Lexico Gradient Boosting Classifier¶

LexicoGradientBoostingClassifier¶

LexicoGradientBoostingClassifier(
   threshold_gain: float = 0.0015, features_group: List[List[int]] = None,
   criterion: str = 'friedman_mse', splitter: str = 'lexicoRF',
   max_depth: Optional[int] = 3, min_samples_split: int = 2, min_samples_leaf: int = 1,
   min_weight_fraction_leaf: float = 0.0, max_features: Optional[Union[int, str]] = None,
   random_state: Optional[int] = None, max_leaf_nodes: Optional[int] = None,
   min_impurity_decrease: float = 0.0, ccp_alpha: float = 0.0,
   n_estimators: int = 100, learning_rate: float = 0.1
)

Gradient Boosting Classifier adapted for longitudinal data analysis.

The Lexico Gradient Boosting Classifier is an advanced ensemble algorithm designed specifically for longitudinal datasets, Incorporating the fundamental principles of the Gradient Boosting framework. This classifier distinguishes itself through the implementation of longitudinal-adapted base estimators, which are intended to capture the temporal complexities and interdependencies intrinsic to longitudinal data.

The base estimators of the Lexico Gradient Boosting Classifier are Lexico Decision Tree Regressors, specialised decision tree models capable of handling longitudinal data.

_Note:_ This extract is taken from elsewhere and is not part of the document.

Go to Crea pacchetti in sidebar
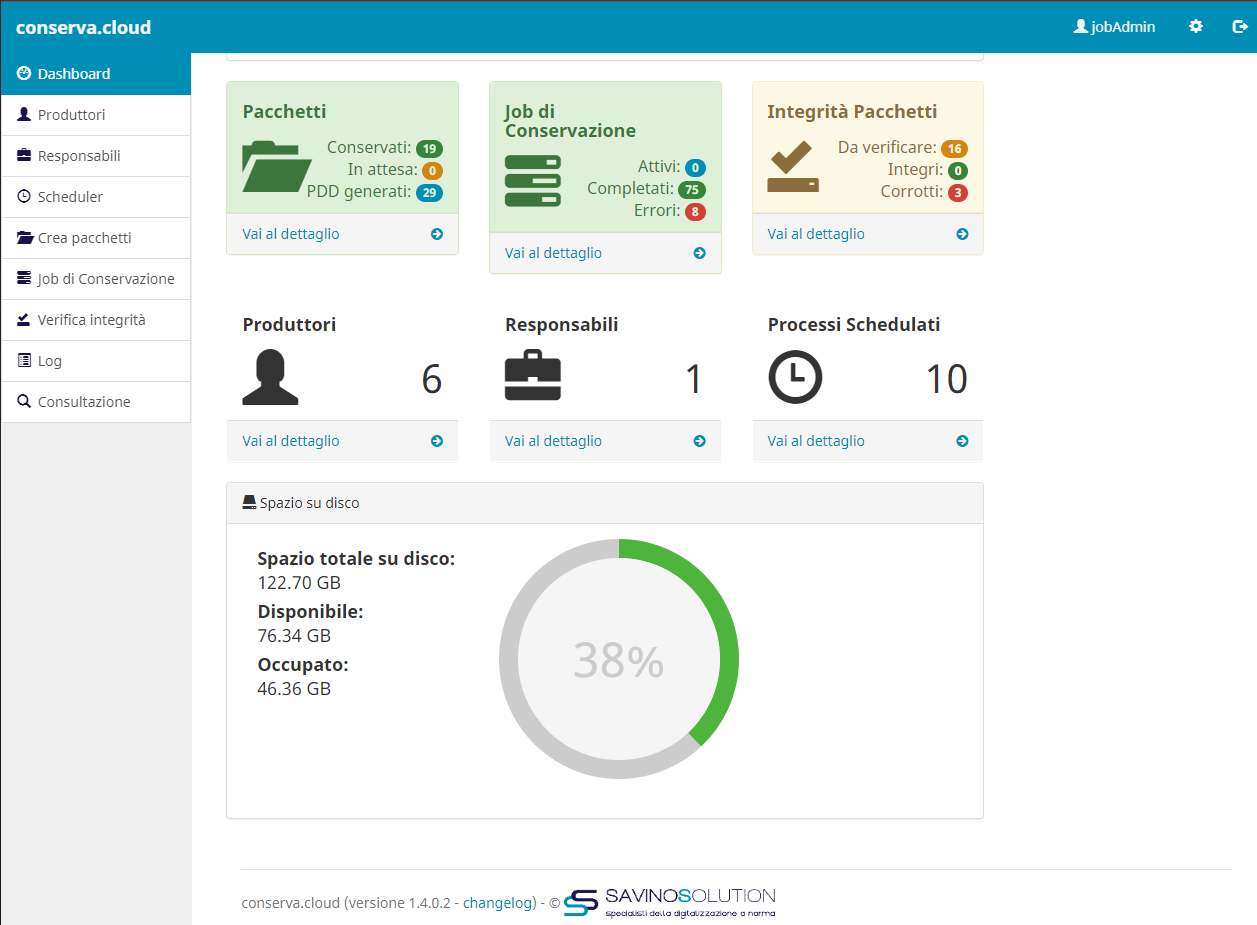 click(x=84, y=238)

Lexicographical Optimisation

The primary goal of this approach is to prioritize the selection of more recent data points (wave ids) when determining splits in the decision tree, based on the premise that recent measurements are typically more predictive and relevant than older ones.

Key Features:

Lexicographic Optimisation: The approach prioritises features based on both their information gain ratios and the recency of the data, favoring splits with more recent information.
Cython Adaptation: This implementation leverages a fork of Scikit-learn’s fast C++-powered decision tree to ensure that the Lexico Decision Tree is fast and efficient, avoiding the potential slowdown of a from-scratch Python implementation. Further details on the algorithm can be found in the Cython adaptation available here at Scikit-Lexicographical-Trees specifically in the node_lexicoRF_split function.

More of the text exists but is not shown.